The Koch Snowflake is the one of the first, and simplest, of the fractals.
Starting with an equilateral triangle:
- Start at the first line and remove it.
- Set the step length by dividing the line length by 3.
- Set the angle to that of the line.
- Step forward.
- Rotate 60 degrees left.
- Step forward.
- Rotate 120 degrees right.
- Step forward.
- Rotate 60 degrees left.
- Step forward.
In total, we've added four new lines and increased the total length of the shape by 1/3. Repeat for the remaining lines and we have completed an iteration. Starting again on the new shape we can repeat the same steps for each of the new lines. As can be seen from the above animation, which only iterates 5 times, the complexity rapidly increases.
Technically this is not actually a Koch Snowflake as that is the shape we approach as we iterate. However, we would need to iterate an infinite number of times to generate a true Snowflake.
Iterating on a single line generates a Koch Curve. The Snowflake, starting from a triangle, is made of three curves.
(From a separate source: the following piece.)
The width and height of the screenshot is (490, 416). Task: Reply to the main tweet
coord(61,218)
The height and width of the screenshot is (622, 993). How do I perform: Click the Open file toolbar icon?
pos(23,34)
The Koch Curve can be described by a Lindenmayer (L-) System. This is where we create a string and, each iteration, run a set of rules to replace characters in the string with others. Each character defines a drawing rule which we can follow to draw the shape after the iterations have completed.
F = Step Forward
+ = Rotate 60 degrees right
- = Rotate 60 degrees left
Rules
F → F-F++F-F
Starting with: F++F++F++
Our drawing instructions give us our starting triangle. Iterating, we increase the size of the string and generate more rules. Following them generate the animation above.